With no line left out, restate the data word for word.

++++ TASK DATA

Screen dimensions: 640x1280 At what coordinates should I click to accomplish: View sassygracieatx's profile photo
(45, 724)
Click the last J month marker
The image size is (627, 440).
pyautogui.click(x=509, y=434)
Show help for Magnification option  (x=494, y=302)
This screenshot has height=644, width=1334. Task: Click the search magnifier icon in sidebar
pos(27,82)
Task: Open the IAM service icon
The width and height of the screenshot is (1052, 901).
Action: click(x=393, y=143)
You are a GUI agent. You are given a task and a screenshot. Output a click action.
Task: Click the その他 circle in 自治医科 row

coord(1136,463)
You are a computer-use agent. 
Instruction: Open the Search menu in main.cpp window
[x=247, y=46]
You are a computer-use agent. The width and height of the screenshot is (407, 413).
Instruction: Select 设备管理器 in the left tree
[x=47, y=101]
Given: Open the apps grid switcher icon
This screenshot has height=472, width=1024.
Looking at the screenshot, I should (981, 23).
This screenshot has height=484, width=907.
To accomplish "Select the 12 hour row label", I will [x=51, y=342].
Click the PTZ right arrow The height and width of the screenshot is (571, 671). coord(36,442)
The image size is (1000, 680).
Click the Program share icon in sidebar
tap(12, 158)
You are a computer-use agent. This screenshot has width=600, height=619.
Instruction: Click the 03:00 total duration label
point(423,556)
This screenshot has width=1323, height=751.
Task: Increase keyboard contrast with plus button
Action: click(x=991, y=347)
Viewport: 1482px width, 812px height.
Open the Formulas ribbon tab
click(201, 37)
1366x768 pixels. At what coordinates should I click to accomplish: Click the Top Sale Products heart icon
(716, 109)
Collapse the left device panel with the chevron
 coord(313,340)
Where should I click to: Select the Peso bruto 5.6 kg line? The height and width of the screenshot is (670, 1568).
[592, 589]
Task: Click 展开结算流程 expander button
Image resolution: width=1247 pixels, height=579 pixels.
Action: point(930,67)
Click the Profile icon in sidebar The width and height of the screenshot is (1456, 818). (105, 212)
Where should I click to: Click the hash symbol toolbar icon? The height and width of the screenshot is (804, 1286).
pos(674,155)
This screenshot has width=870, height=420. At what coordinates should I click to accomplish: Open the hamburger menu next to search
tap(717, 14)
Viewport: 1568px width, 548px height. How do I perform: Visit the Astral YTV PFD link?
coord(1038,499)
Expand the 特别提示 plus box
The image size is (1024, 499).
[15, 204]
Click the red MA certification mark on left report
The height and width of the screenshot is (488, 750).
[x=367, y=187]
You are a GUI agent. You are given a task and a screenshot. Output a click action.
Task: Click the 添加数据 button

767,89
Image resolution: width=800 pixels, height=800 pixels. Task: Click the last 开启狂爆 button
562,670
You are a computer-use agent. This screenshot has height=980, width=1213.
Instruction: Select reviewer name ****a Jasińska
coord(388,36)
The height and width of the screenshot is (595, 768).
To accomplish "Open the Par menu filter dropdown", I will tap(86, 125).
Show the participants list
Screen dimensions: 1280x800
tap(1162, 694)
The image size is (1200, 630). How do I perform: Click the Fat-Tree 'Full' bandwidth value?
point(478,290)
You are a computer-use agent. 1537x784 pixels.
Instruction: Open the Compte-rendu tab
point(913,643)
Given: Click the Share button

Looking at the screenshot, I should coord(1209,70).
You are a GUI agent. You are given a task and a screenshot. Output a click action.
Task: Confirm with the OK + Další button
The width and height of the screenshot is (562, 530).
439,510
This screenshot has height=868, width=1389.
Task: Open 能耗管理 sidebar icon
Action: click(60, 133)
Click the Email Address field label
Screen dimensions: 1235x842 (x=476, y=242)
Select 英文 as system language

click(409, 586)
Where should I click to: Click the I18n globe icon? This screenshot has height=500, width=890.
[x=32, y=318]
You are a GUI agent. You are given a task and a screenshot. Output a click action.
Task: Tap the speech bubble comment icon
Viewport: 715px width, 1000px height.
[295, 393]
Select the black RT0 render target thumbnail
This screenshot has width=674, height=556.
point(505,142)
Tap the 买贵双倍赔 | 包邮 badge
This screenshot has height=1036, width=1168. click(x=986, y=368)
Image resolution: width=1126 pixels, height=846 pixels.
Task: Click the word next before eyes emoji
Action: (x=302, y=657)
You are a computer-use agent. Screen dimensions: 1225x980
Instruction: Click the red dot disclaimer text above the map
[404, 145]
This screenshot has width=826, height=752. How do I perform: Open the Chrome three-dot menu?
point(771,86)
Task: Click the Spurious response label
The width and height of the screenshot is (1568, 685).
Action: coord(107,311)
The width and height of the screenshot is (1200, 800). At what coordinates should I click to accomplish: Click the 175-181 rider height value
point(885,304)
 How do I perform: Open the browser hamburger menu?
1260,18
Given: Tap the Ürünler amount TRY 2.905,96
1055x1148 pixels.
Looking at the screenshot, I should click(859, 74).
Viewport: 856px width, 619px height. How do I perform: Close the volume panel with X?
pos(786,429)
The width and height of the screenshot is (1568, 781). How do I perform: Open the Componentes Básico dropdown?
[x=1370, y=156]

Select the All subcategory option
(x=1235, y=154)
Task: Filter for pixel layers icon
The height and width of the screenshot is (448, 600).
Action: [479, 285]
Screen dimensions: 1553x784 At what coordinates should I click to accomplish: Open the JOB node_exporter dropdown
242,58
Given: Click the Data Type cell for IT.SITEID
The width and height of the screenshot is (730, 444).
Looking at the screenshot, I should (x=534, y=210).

++++++++

• [OUTPUT FOR THIS TASK]:
Screen dimensions: 640x1280 At what coordinates should I click to accomplish: View sassygracieatx's profile photo
(45, 724)
Click the last J month marker
The image size is (627, 440).
pyautogui.click(x=509, y=434)
Show help for Magnification option  (x=494, y=302)
This screenshot has height=644, width=1334. Task: Click the search magnifier icon in sidebar
pos(27,82)
Task: Open the IAM service icon
The width and height of the screenshot is (1052, 901).
Action: click(x=393, y=143)
You are a GUI agent. You are given a task and a screenshot. Output a click action.
Task: Click the その他 circle in 自治医科 row

coord(1136,463)
You are a computer-use agent. 
Instruction: Open the Search menu in main.cpp window
[x=247, y=46]
You are a computer-use agent. The width and height of the screenshot is (407, 413).
Instruction: Select 设备管理器 in the left tree
[x=47, y=101]
Given: Open the apps grid switcher icon
This screenshot has height=472, width=1024.
Looking at the screenshot, I should (981, 23).
This screenshot has height=484, width=907.
To accomplish "Select the 12 hour row label", I will [x=51, y=342].
Click the PTZ right arrow The height and width of the screenshot is (571, 671). coord(36,442)
The image size is (1000, 680).
Click the Program share icon in sidebar
tap(12, 158)
You are a computer-use agent. This screenshot has width=600, height=619.
Instruction: Click the 03:00 total duration label
point(423,556)
This screenshot has width=1323, height=751.
Task: Increase keyboard contrast with plus button
Action: click(x=991, y=347)
Viewport: 1482px width, 812px height.
Open the Formulas ribbon tab
click(201, 37)
1366x768 pixels. At what coordinates should I click to accomplish: Click the Top Sale Products heart icon
(716, 109)
Collapse the left device panel with the chevron
 coord(313,340)
Where should I click to: Select the Peso bruto 5.6 kg line? The height and width of the screenshot is (670, 1568).
[592, 589]
Task: Click 展开结算流程 expander button
Image resolution: width=1247 pixels, height=579 pixels.
Action: point(930,67)
Click the Profile icon in sidebar The width and height of the screenshot is (1456, 818). (105, 212)
Where should I click to: Click the hash symbol toolbar icon? The height and width of the screenshot is (804, 1286).
pos(674,155)
This screenshot has width=870, height=420. At what coordinates should I click to accomplish: Open the hamburger menu next to search
tap(717, 14)
Viewport: 1568px width, 548px height. How do I perform: Visit the Astral YTV PFD link?
coord(1038,499)
Expand the 特别提示 plus box
The image size is (1024, 499).
[15, 204]
Click the red MA certification mark on left report
The height and width of the screenshot is (488, 750).
[x=367, y=187]
You are a GUI agent. You are given a task and a screenshot. Output a click action.
Task: Click the 添加数据 button

767,89
Image resolution: width=800 pixels, height=800 pixels. Task: Click the last 开启狂爆 button
562,670
You are a computer-use agent. This screenshot has height=980, width=1213.
Instruction: Select reviewer name ****a Jasińska
coord(388,36)
The height and width of the screenshot is (595, 768).
To accomplish "Open the Par menu filter dropdown", I will tap(86, 125).
Show the participants list
Screen dimensions: 1280x800
tap(1162, 694)
The image size is (1200, 630). How do I perform: Click the Fat-Tree 'Full' bandwidth value?
point(478,290)
You are a computer-use agent. 1537x784 pixels.
Instruction: Open the Compte-rendu tab
point(913,643)
Given: Click the Share button

Looking at the screenshot, I should coord(1209,70).
You are a GUI agent. You are given a task and a screenshot. Output a click action.
Task: Confirm with the OK + Další button
The width and height of the screenshot is (562, 530).
439,510
This screenshot has height=868, width=1389.
Task: Open 能耗管理 sidebar icon
Action: click(60, 133)
Click the Email Address field label
Screen dimensions: 1235x842 (x=476, y=242)
Select 英文 as system language

click(409, 586)
Where should I click to: Click the I18n globe icon? This screenshot has height=500, width=890.
[x=32, y=318]
You are a GUI agent. You are given a task and a screenshot. Output a click action.
Task: Tap the speech bubble comment icon
Viewport: 715px width, 1000px height.
[295, 393]
Select the black RT0 render target thumbnail
This screenshot has width=674, height=556.
point(505,142)
Tap the 买贵双倍赔 | 包邮 badge
This screenshot has height=1036, width=1168. click(x=986, y=368)
Image resolution: width=1126 pixels, height=846 pixels.
Task: Click the word next before eyes emoji
Action: (x=302, y=657)
You are a computer-use agent. Screen dimensions: 1225x980
Instruction: Click the red dot disclaimer text above the map
[404, 145]
This screenshot has width=826, height=752. How do I perform: Open the Chrome three-dot menu?
point(771,86)
Task: Click the Spurious response label
The width and height of the screenshot is (1568, 685).
Action: coord(107,311)
The width and height of the screenshot is (1200, 800). At what coordinates should I click to accomplish: Click the 175-181 rider height value
point(885,304)
 How do I perform: Open the browser hamburger menu?
1260,18
Given: Tap the Ürünler amount TRY 2.905,96
1055x1148 pixels.
Looking at the screenshot, I should click(859, 74).
Viewport: 856px width, 619px height. How do I perform: Close the volume panel with X?
pos(786,429)
The width and height of the screenshot is (1568, 781). How do I perform: Open the Componentes Básico dropdown?
[x=1370, y=156]

Select the All subcategory option
(x=1235, y=154)
Task: Filter for pixel layers icon
The height and width of the screenshot is (448, 600).
Action: [479, 285]
Screen dimensions: 1553x784 At what coordinates should I click to accomplish: Open the JOB node_exporter dropdown
242,58
Given: Click the Data Type cell for IT.SITEID
The width and height of the screenshot is (730, 444).
Looking at the screenshot, I should (x=534, y=210).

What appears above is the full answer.